** Begin EXTRACTED DATA **

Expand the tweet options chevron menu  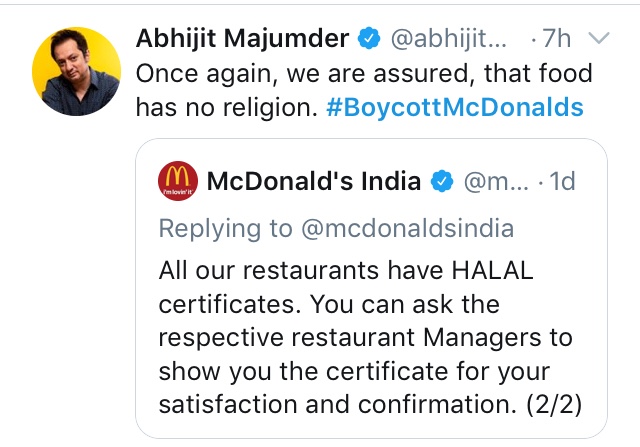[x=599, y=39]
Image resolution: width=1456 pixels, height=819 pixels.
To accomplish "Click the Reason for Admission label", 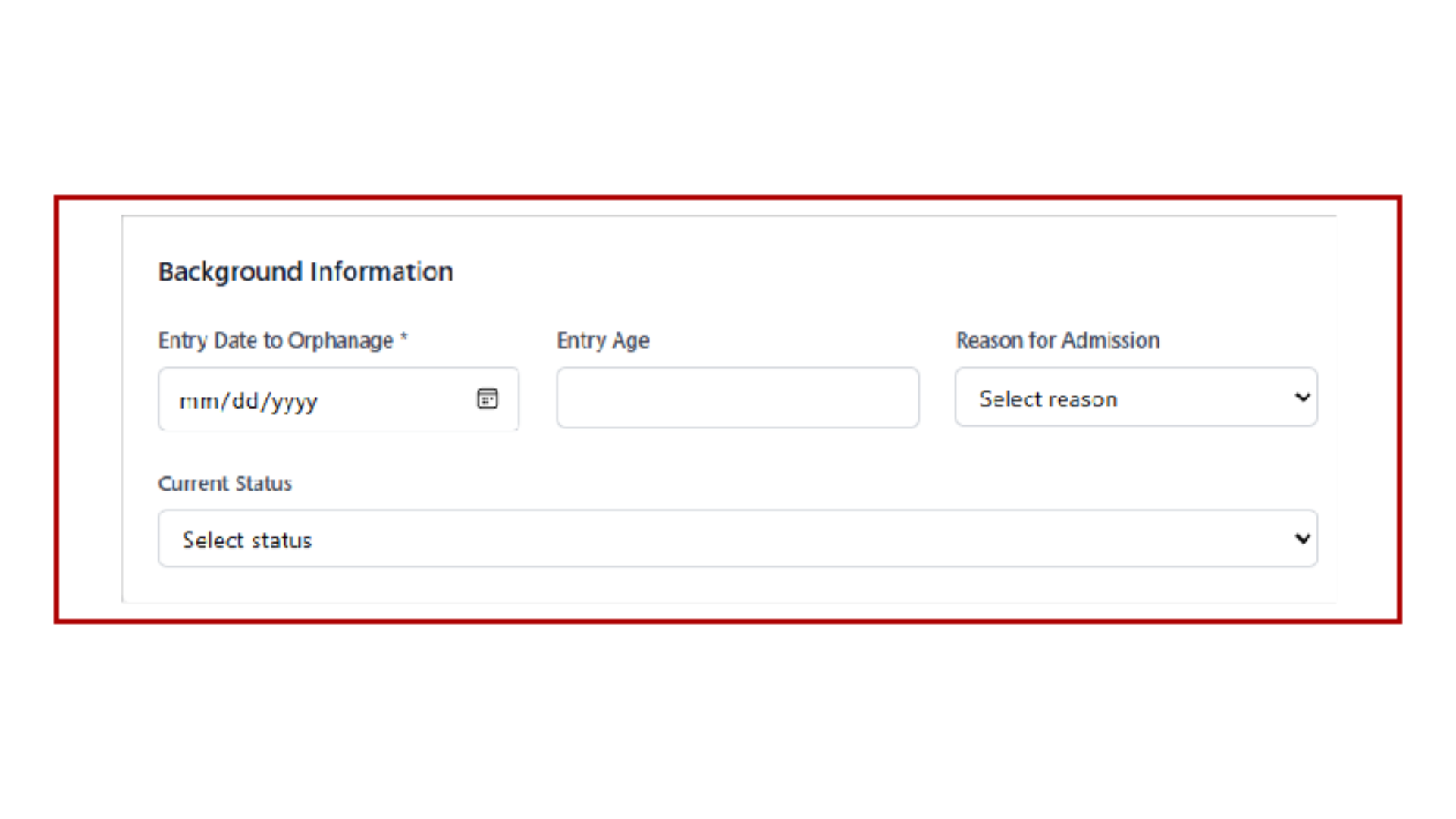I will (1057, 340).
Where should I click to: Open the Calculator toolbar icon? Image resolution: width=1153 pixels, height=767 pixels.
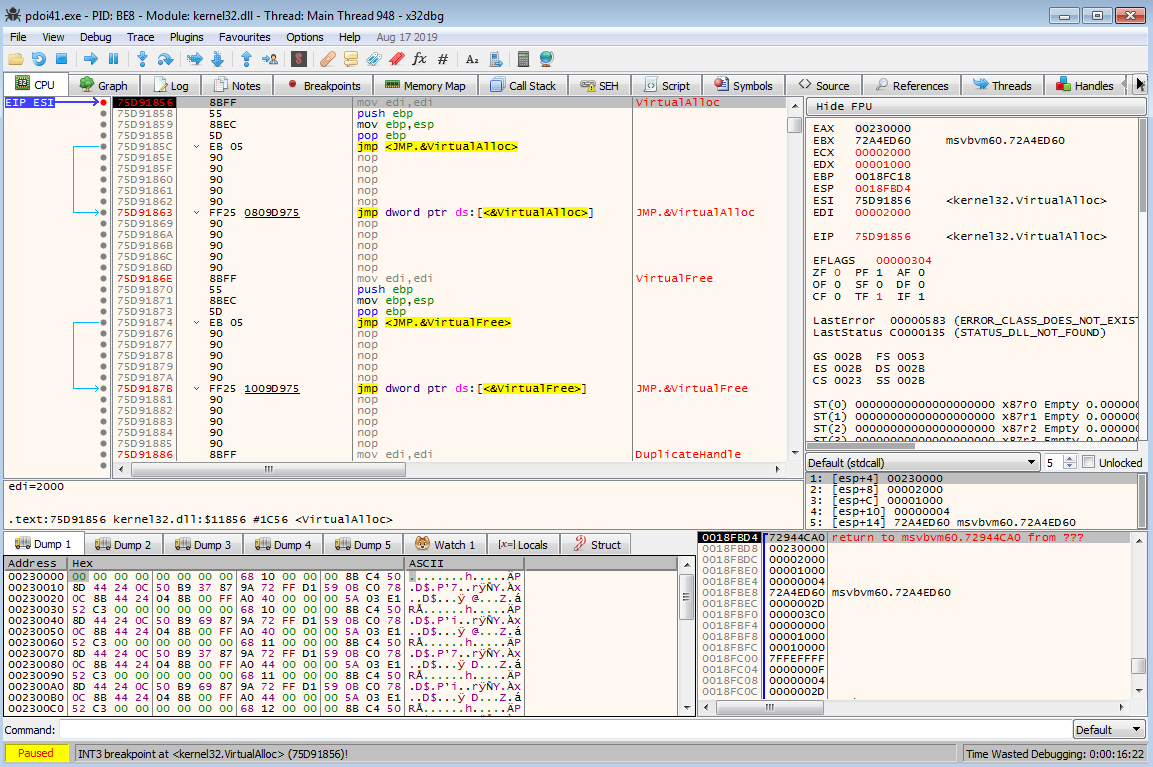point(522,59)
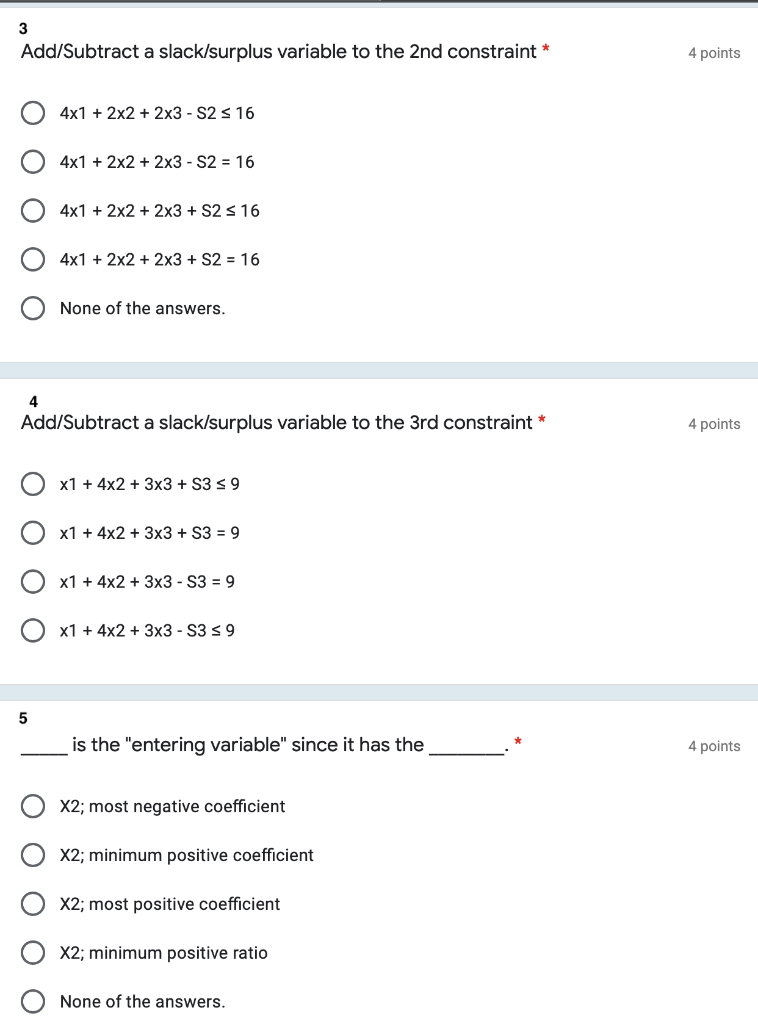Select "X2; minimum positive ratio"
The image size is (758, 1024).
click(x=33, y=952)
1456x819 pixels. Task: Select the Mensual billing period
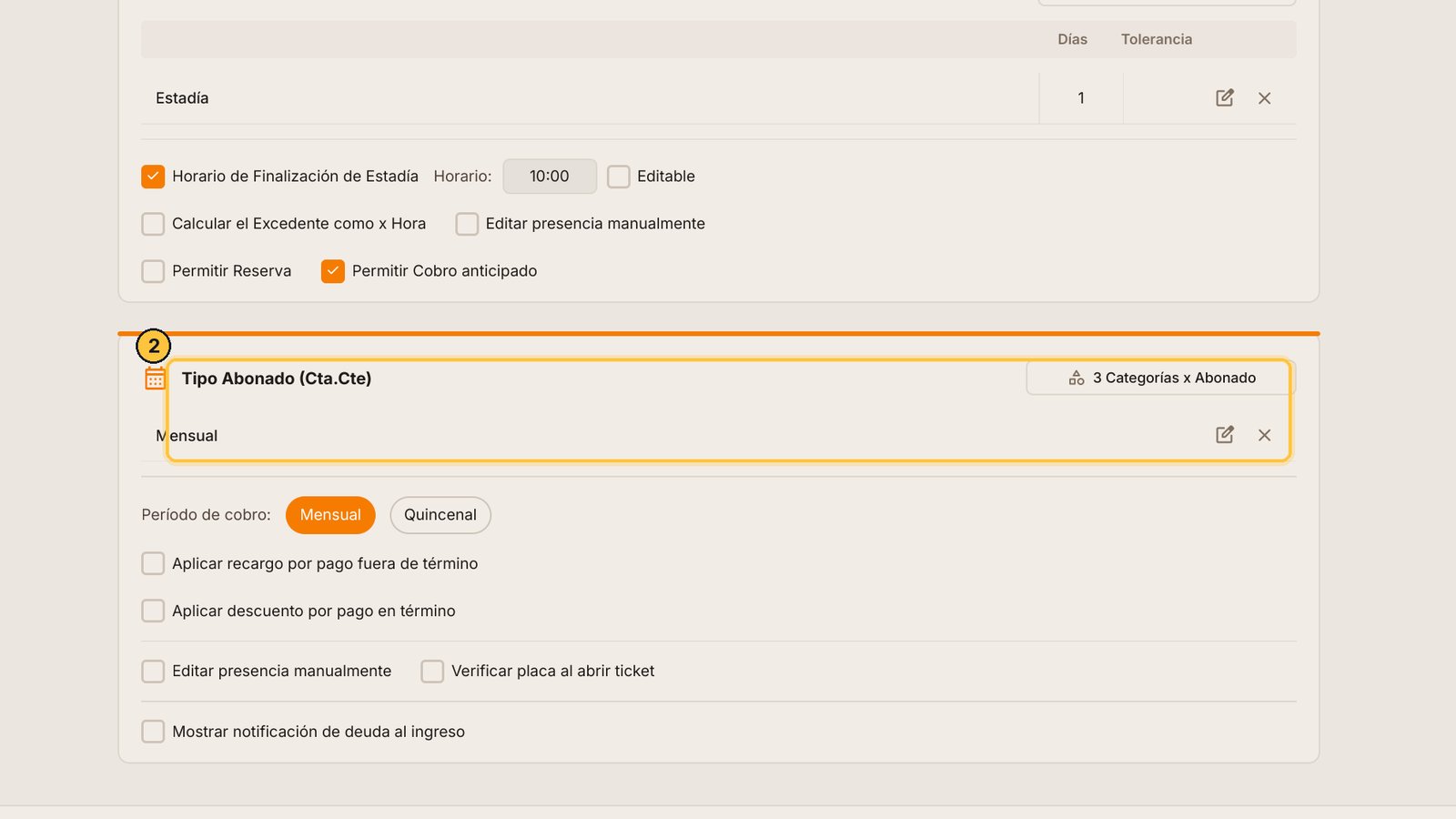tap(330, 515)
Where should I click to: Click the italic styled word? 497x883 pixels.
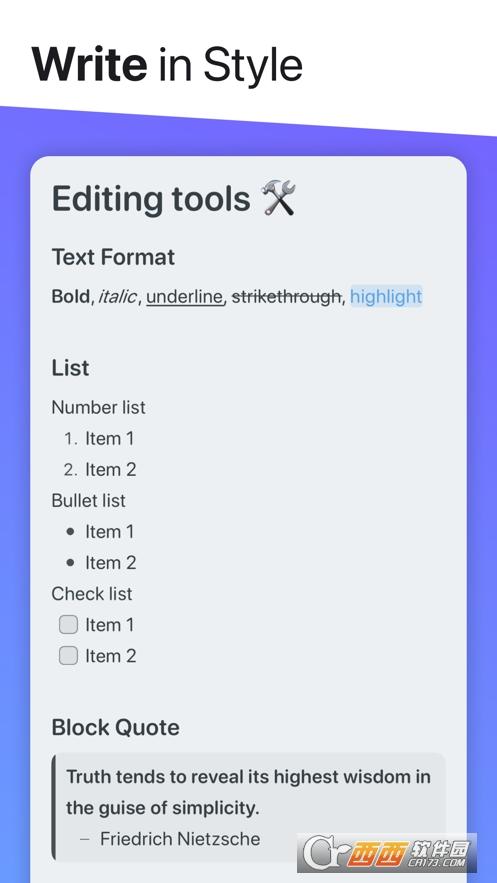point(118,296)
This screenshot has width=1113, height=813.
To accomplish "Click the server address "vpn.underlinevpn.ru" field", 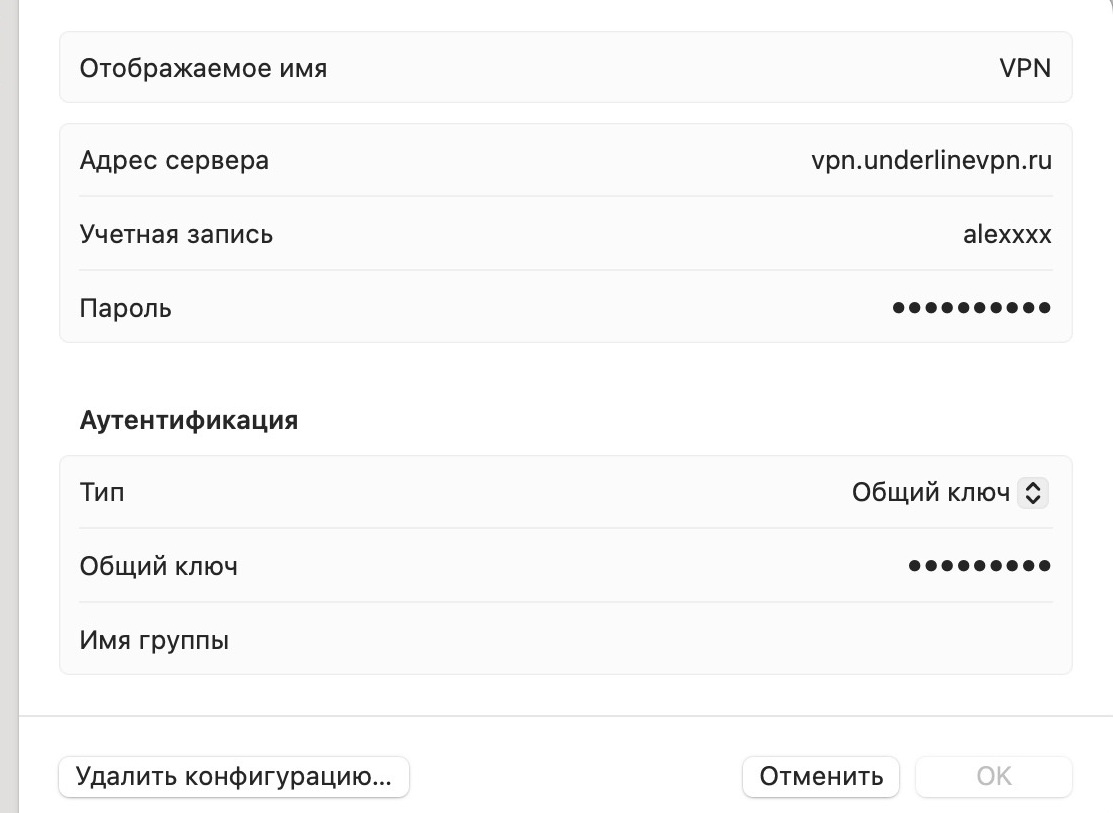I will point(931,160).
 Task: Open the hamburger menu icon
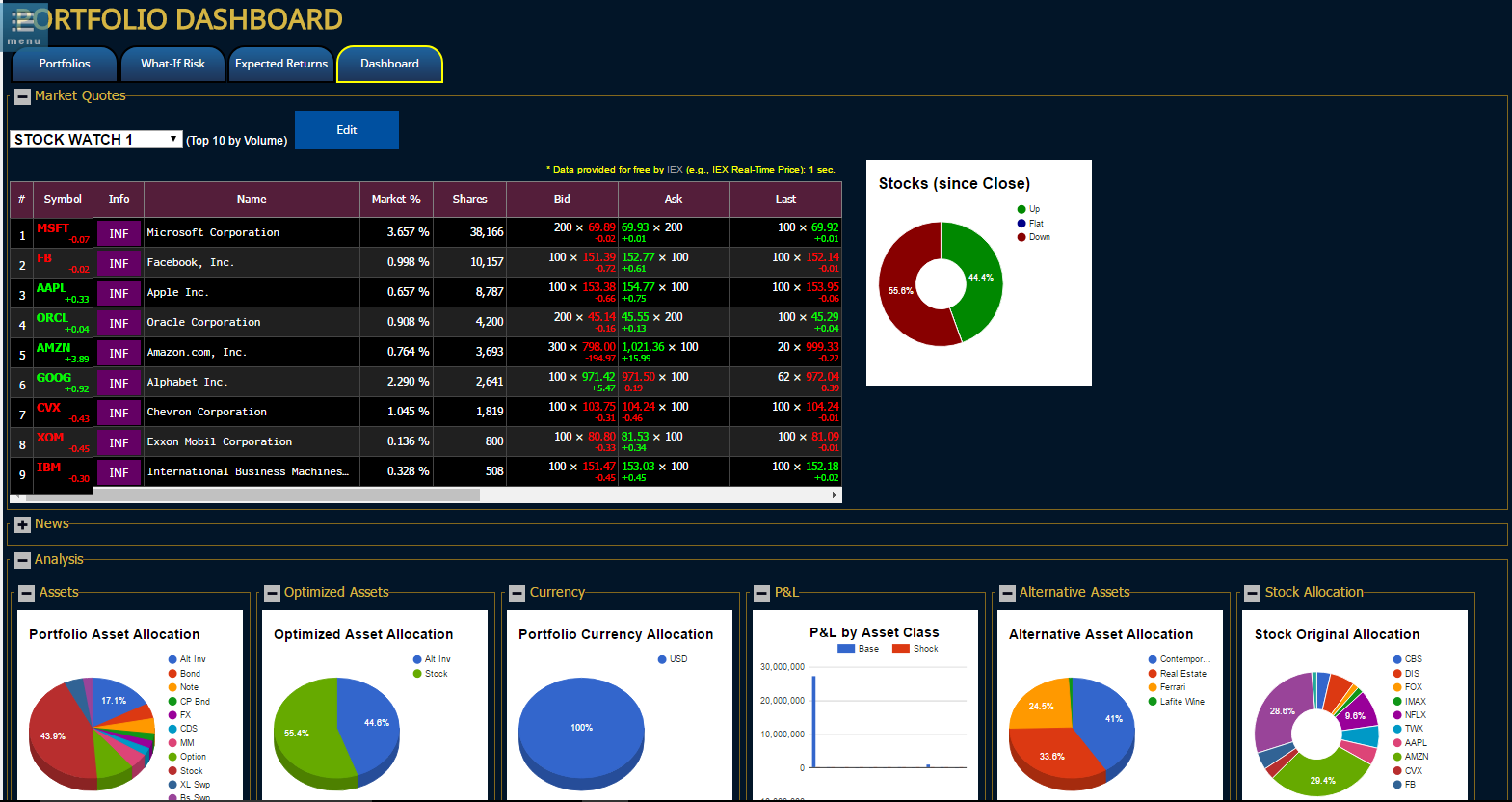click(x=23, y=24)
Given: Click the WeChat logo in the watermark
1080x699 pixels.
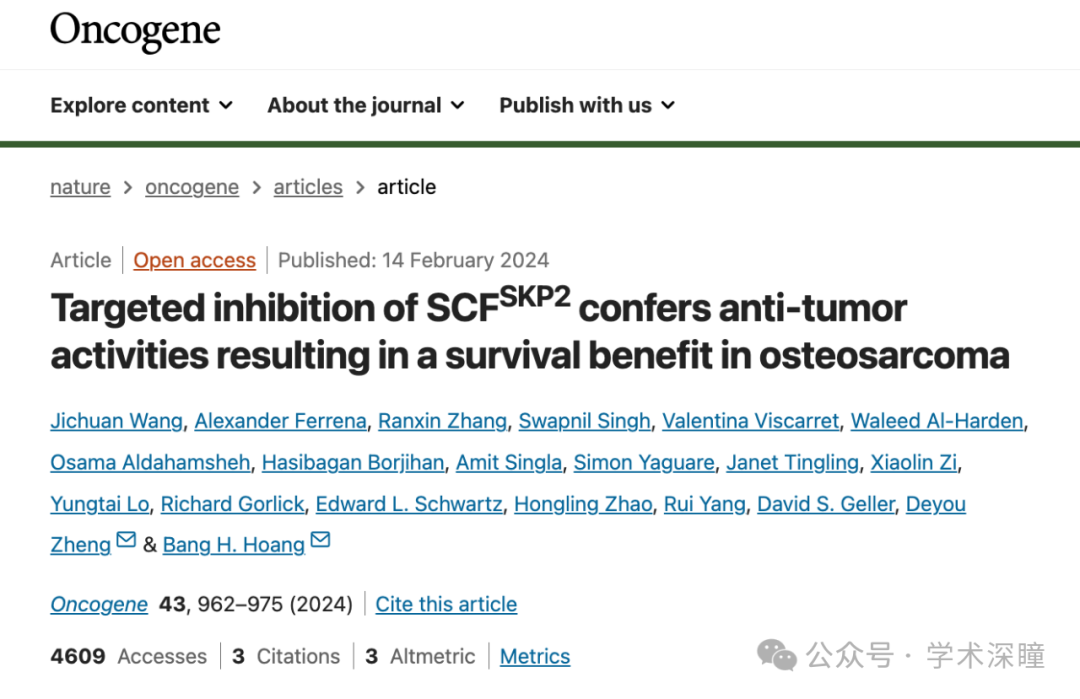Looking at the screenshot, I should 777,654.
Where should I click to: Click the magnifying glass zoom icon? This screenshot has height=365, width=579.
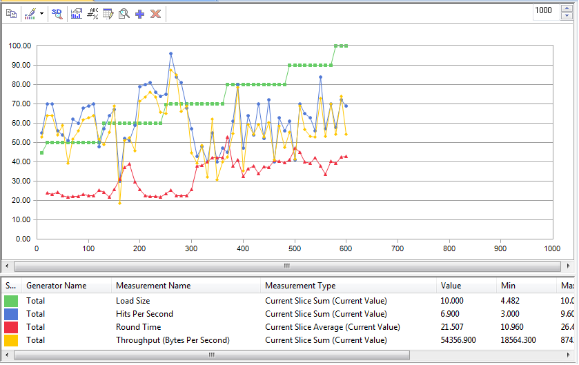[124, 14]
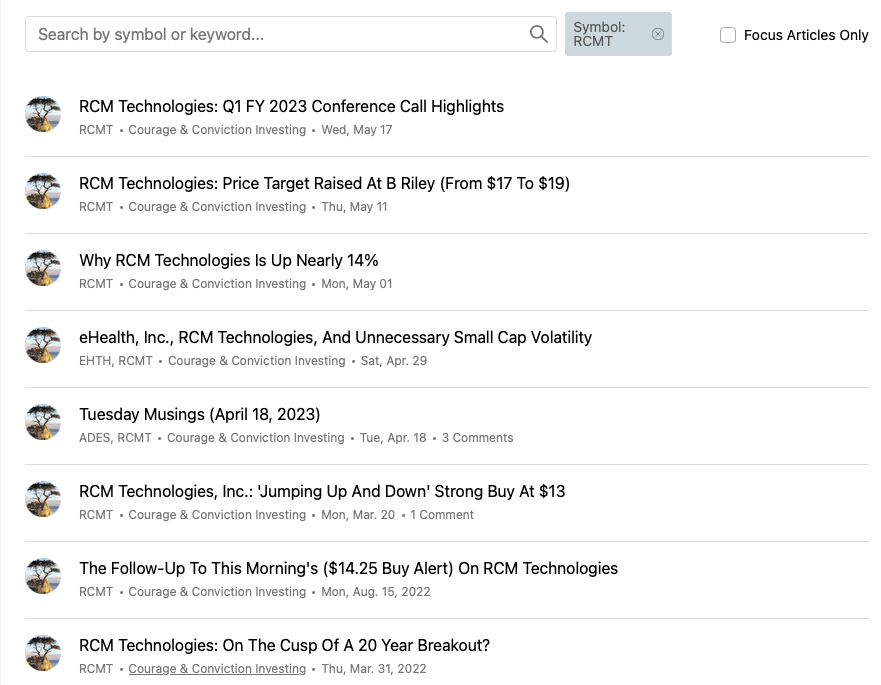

** End EXTRACTED DATA **

# [REQUIREMENTS]
Copy the entries above word for word, from the line that contains "Where should I click to: Click the magnifying" through the end of the entries. Leave the pictures out of your copy.

# [RESPONSE FOR THIS EXERCISE]
Where should I click to: Click the magnifying glass zoom icon? This screenshot has height=365, width=579.
[124, 14]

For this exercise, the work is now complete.